Rewrite the material below with "Viewport" replaced by "Display" and everything else unchanged. Leave the pictures out of your answer.

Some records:
══════

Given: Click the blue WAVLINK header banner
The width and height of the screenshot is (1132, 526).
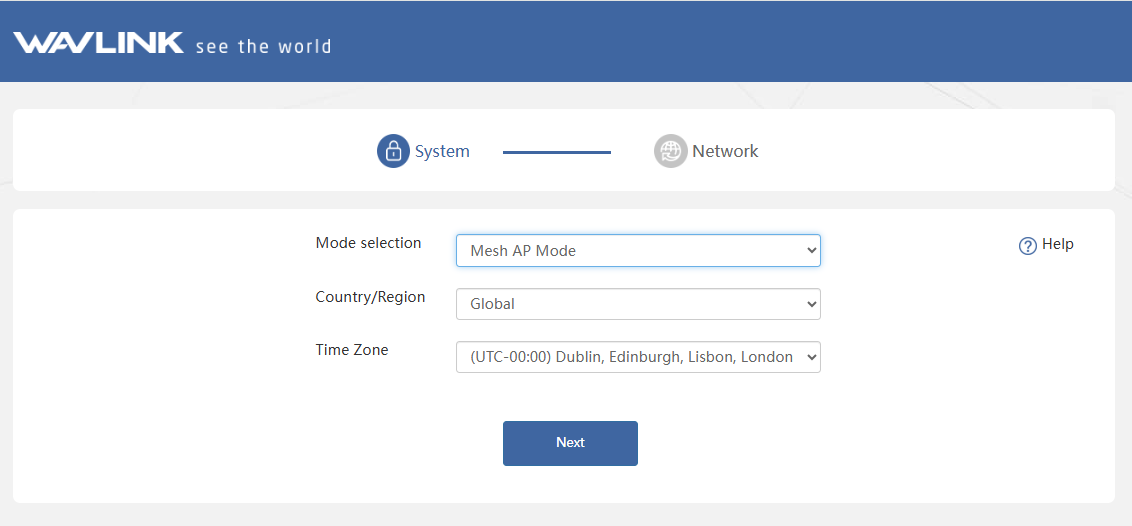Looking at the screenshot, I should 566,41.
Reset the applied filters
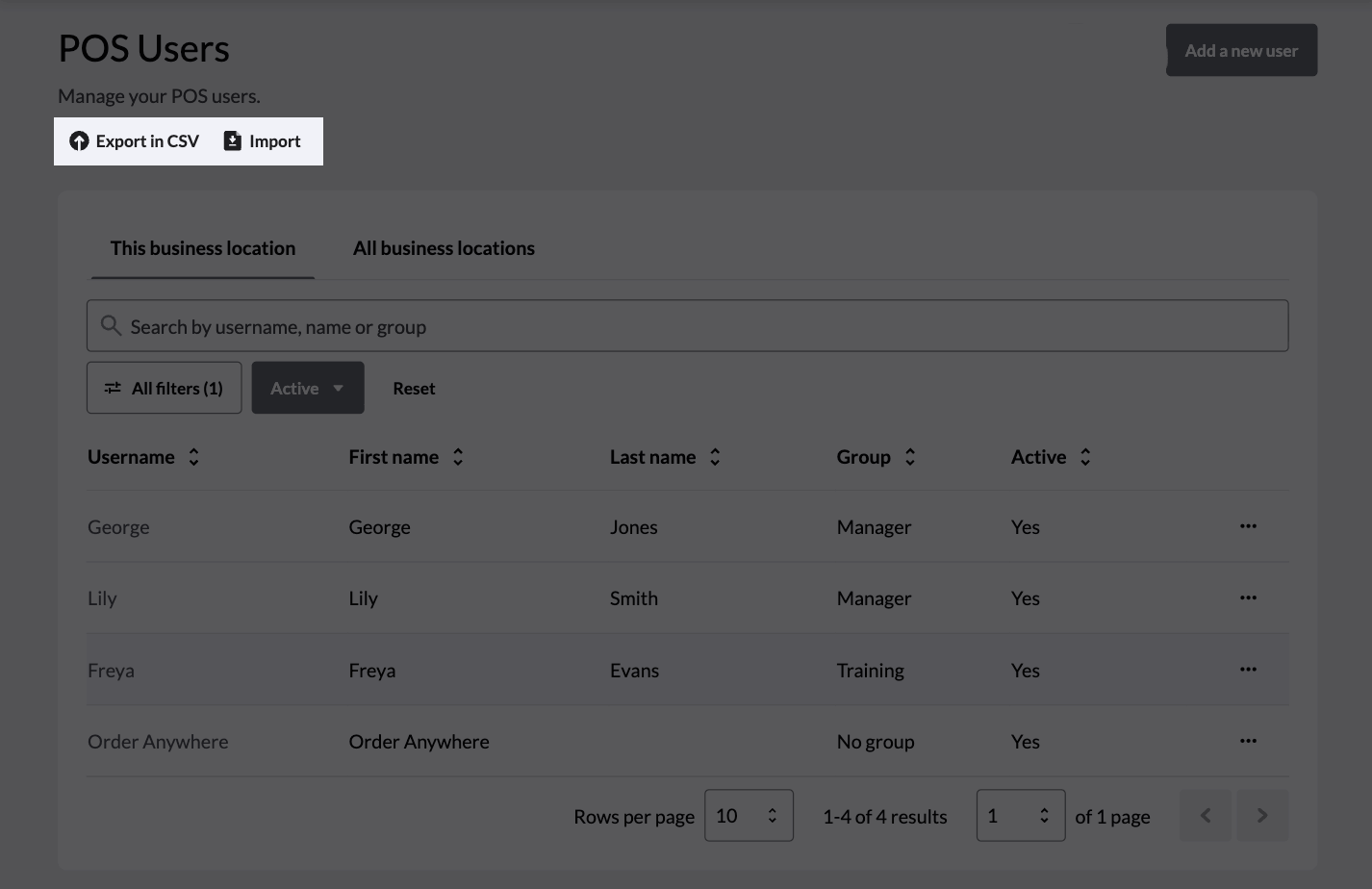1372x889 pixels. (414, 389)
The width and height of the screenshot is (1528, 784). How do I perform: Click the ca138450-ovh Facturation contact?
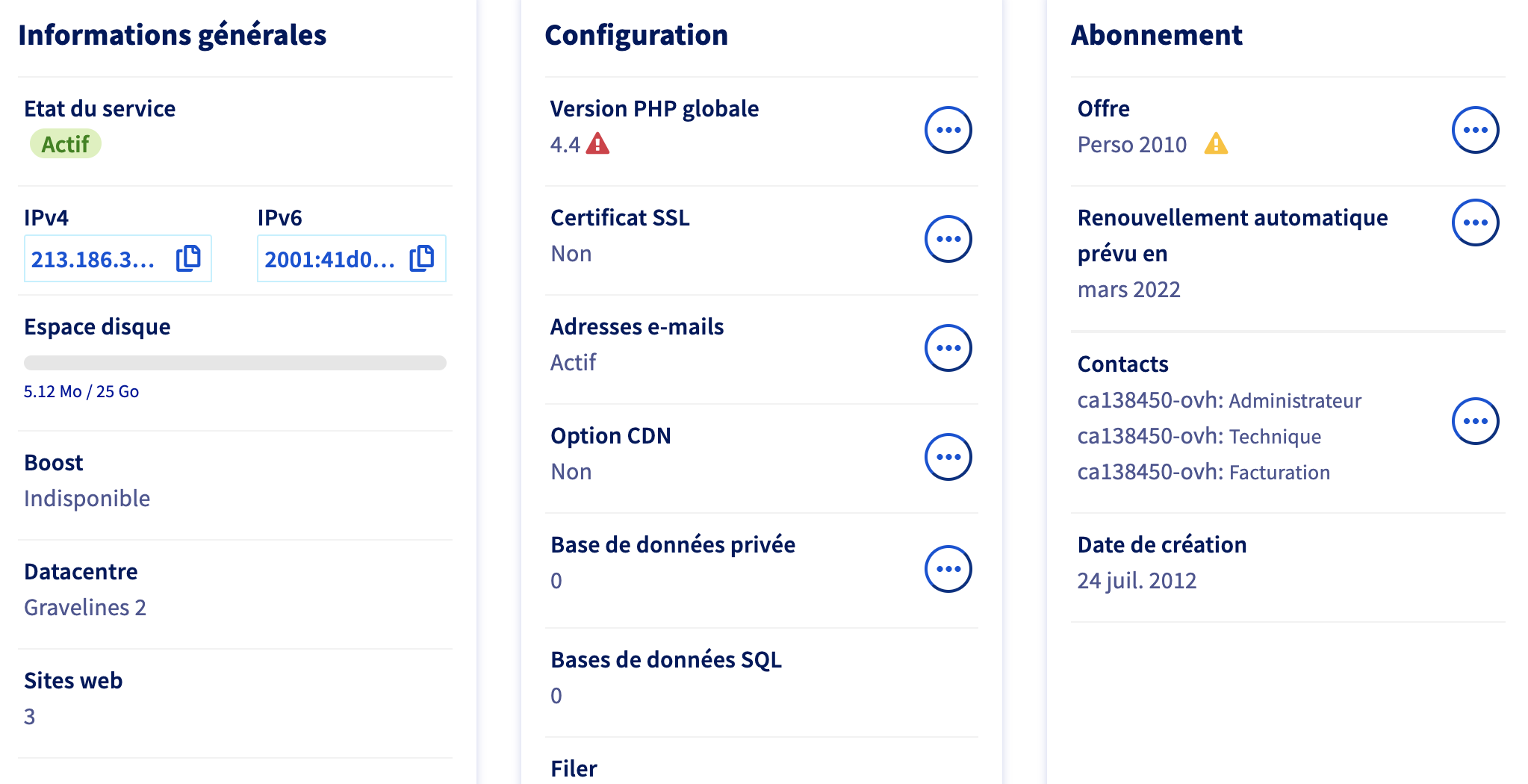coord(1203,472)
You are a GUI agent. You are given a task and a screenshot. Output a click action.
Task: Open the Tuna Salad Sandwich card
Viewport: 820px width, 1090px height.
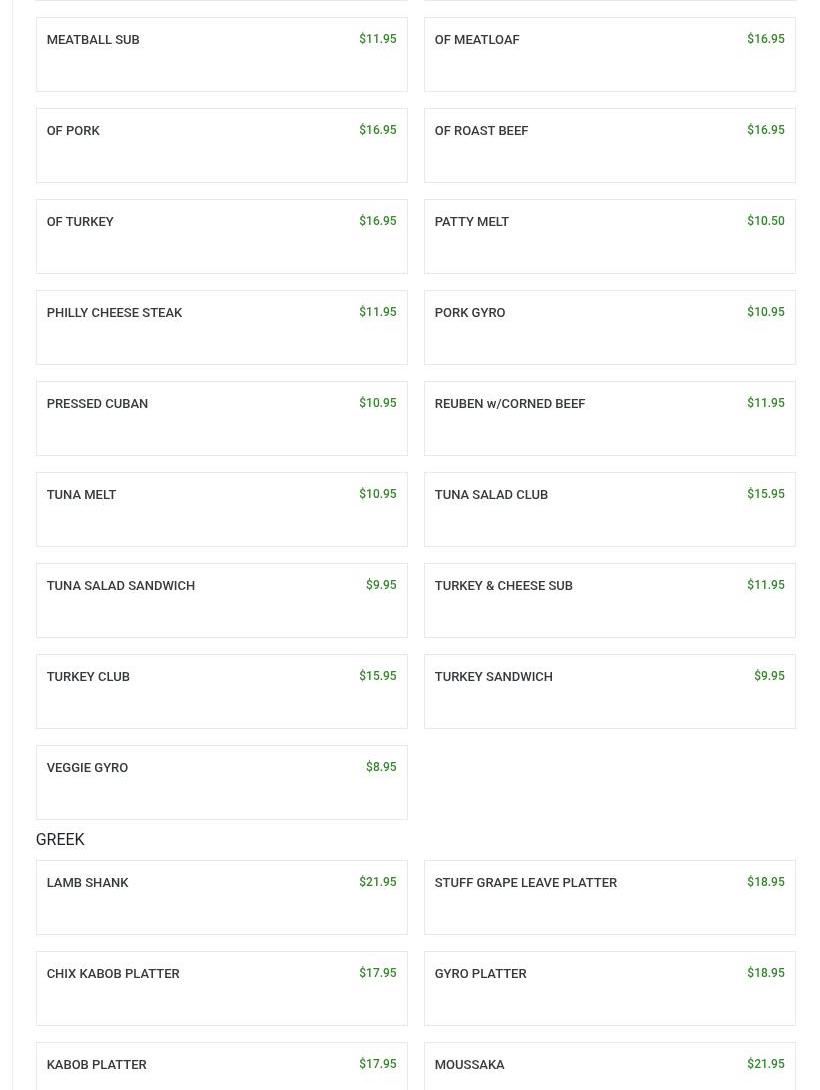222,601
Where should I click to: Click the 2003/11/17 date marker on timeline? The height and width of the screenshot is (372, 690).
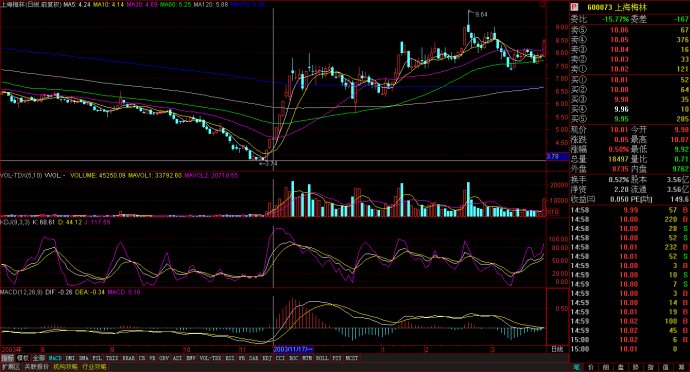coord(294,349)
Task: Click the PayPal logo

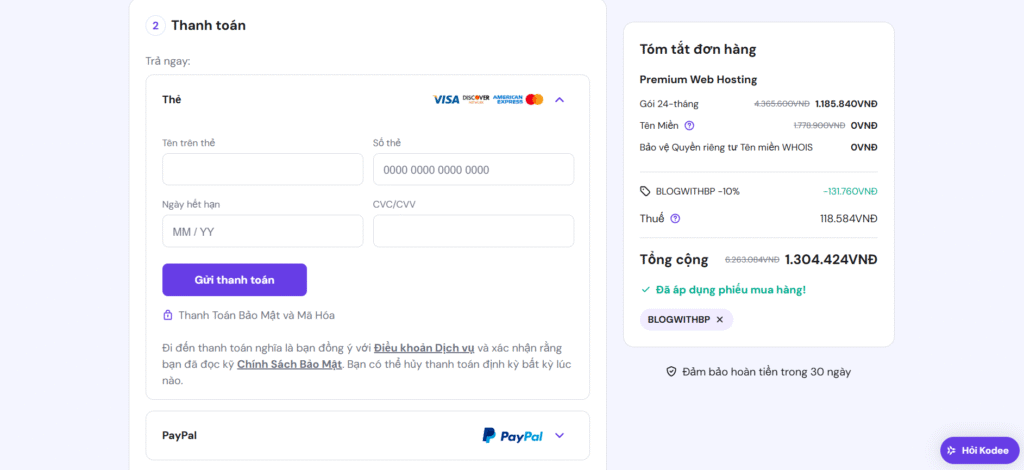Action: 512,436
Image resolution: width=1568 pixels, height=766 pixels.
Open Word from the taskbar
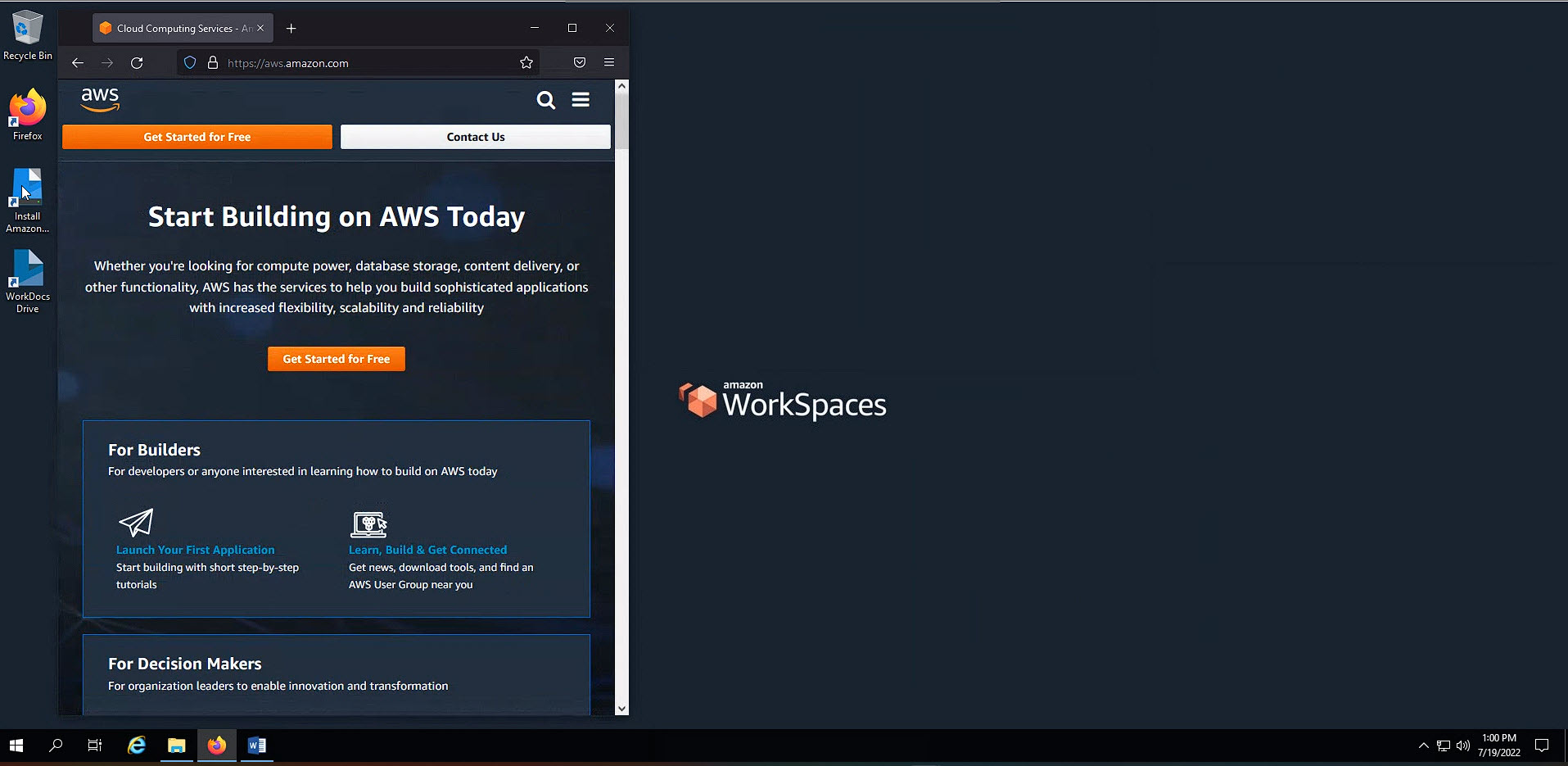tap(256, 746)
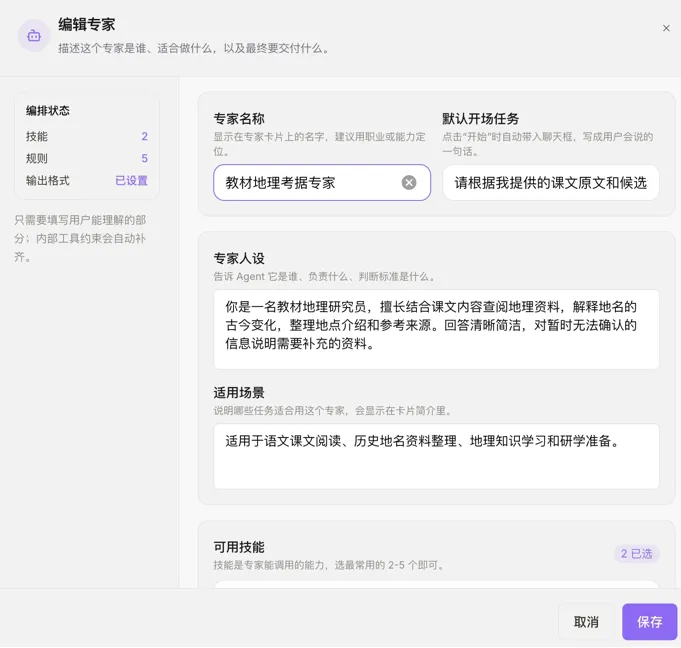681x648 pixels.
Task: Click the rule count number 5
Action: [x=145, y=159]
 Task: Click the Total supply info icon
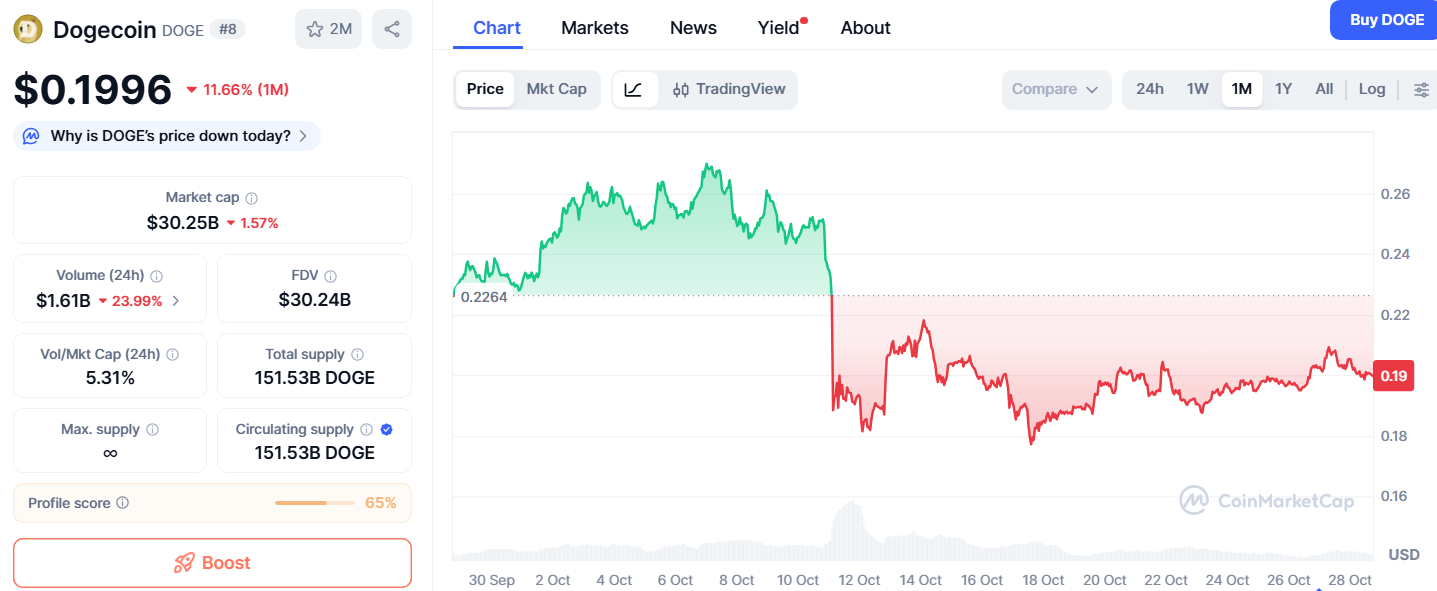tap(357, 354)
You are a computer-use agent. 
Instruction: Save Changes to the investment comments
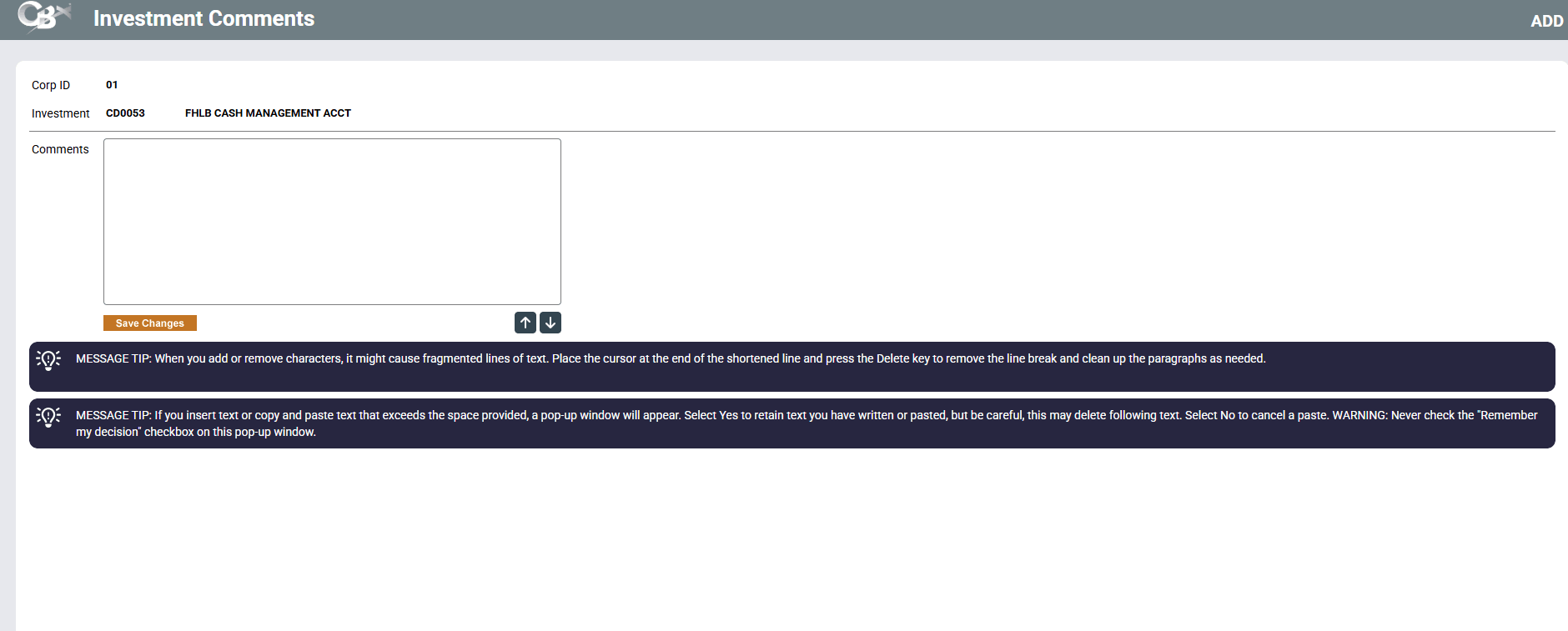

══════

RESULT FOR THIS TASK:
Given: Click the blue WAVLINK header banner
The width and height of the screenshot is (1132, 526).
Looking at the screenshot, I should 566,41.
Reset the applied filters
1372x889 pixels. (414, 389)
The width and height of the screenshot is (1528, 784). How do I perform: Click the ca138450-ovh Facturation contact?
coord(1203,472)
You are a GUI agent. You are given a task and a screenshot. Output a click action.
Task: Open the Tuna Salad Sandwich card
Display: 820px width, 1090px height.
222,601
Where should I click to: Click the 2003/11/17 date marker on timeline? The height and width of the screenshot is (372, 690).
coord(294,349)
Task: Click the PayPal logo

Action: 512,436
Image resolution: width=1568 pixels, height=766 pixels.
Open Word from the taskbar
tap(256, 746)
681x648 pixels.
Task: Click the rule count number 5
Action: [x=145, y=159]
 Task: Click the Total supply info icon
tap(357, 354)
You are a computer-use agent. 
Instruction: Save Changes to the investment comments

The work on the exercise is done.